Source code for ns_gym.benchmark_algorithms.DDPG

import torch
import torch.nn as nn
from torch.utils.data import DataLoader, Dataset
from ns_gym import base

import math


class Actor(nn.Module):
    def __init__(self, state_dim, action_dim,hidden_size=256):
        super(Actor, self).__init__()
        self.fc1 = nn.Linear(state_dim, hidden_size)
        self.fc2 = nn.Linear(hidden_size, hidden_size)
        self.fc_out = nn.Linear(hidden_size, action_dim)
        self.activation = nn.ReLU()  # Hidden layers activation

    def forward(self, state):
        """
        Forward pass through the actor network.

        Args:
            state: Tensor of shape (batch_size, state_dim).

        Returns:
            action: Tensor of shape (batch_size, action_dim).
        """

        if not isinstance(state, torch.Tensor):
            state = torch.tensor(state, dtype=torch.float32) 

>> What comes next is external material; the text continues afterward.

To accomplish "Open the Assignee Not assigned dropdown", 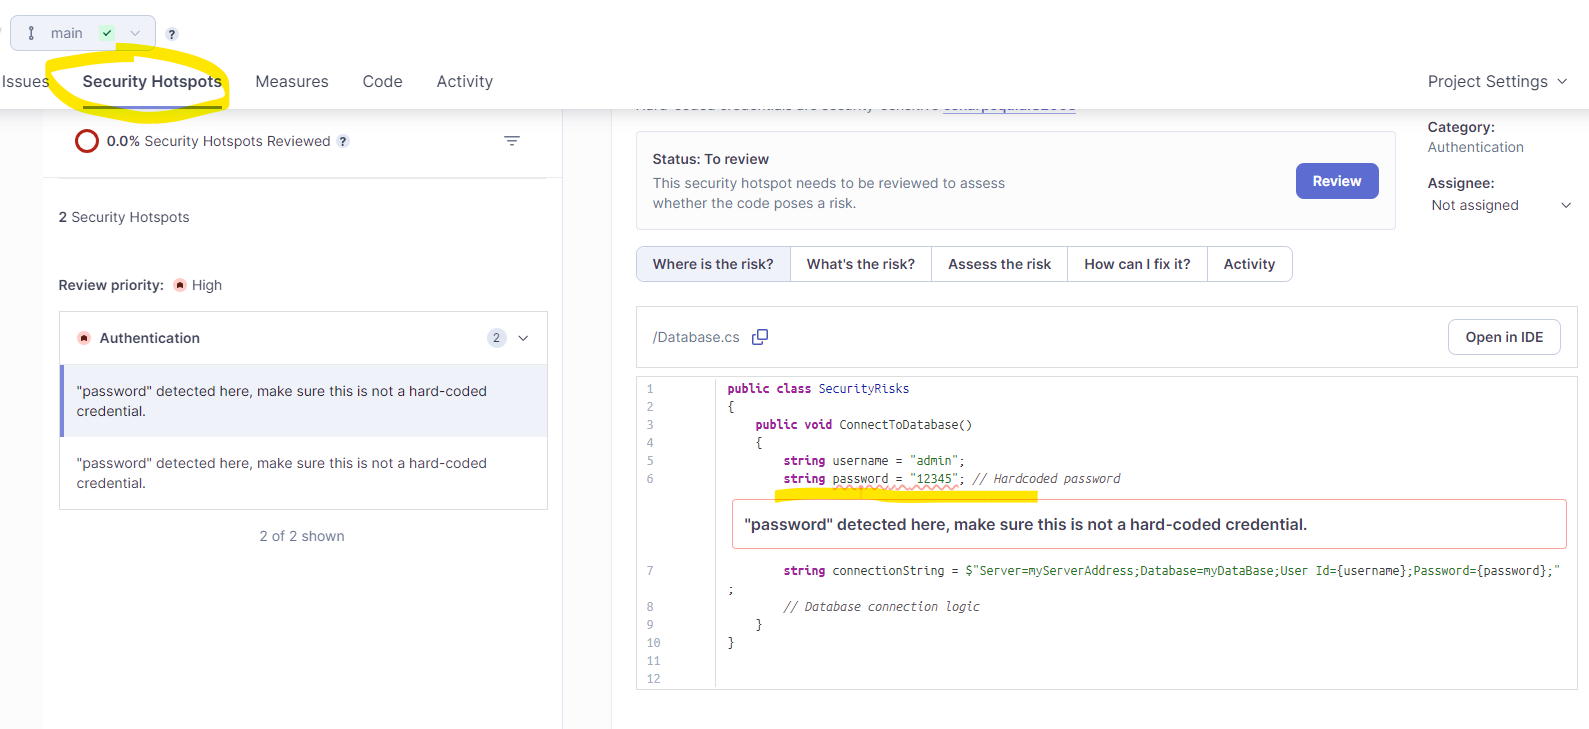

        x = self.activation(self.fc1(state))
        x = self.activation(self.fc2(x))
        action = self.fc_out(x)
        return action
    
class Critic(nn.Module):
    def __init__(self, state_dim, action_dim,hidden_size=256):
        super(Critic, self).__init__()
        # First layer processes both state and action
        self.fc1 = nn.Linear(state_dim + action_dim, hidden_size)
        self.fc2 = nn.Linear(hidden_size, hidden_size)
        self.fc3 = nn.Linear(hidden_size, 1)
        self.activation = nn.ReLU()  # Non-linear activation

    def forward(self, state, action):
        """
        Forward pass through the Critic network.

        Args:
            state: Tensor of shape (batch_size, state_dim).
            action: Tensor of shape (batch_size, action_dim).

        Returns:
            Q-value: Tensor of shape (batch_size, 1).
        """
        if not isinstance(state, torch.Tensor):
            state = torch.tensor(state, dtype=torch.float32)
        if not isinstance(action, torch.Tensor):
            action = torch.tensor(action, dtype=torch.float32)
        
        # Concatenate state and action
        x = torch.cat([state, action], dim=1)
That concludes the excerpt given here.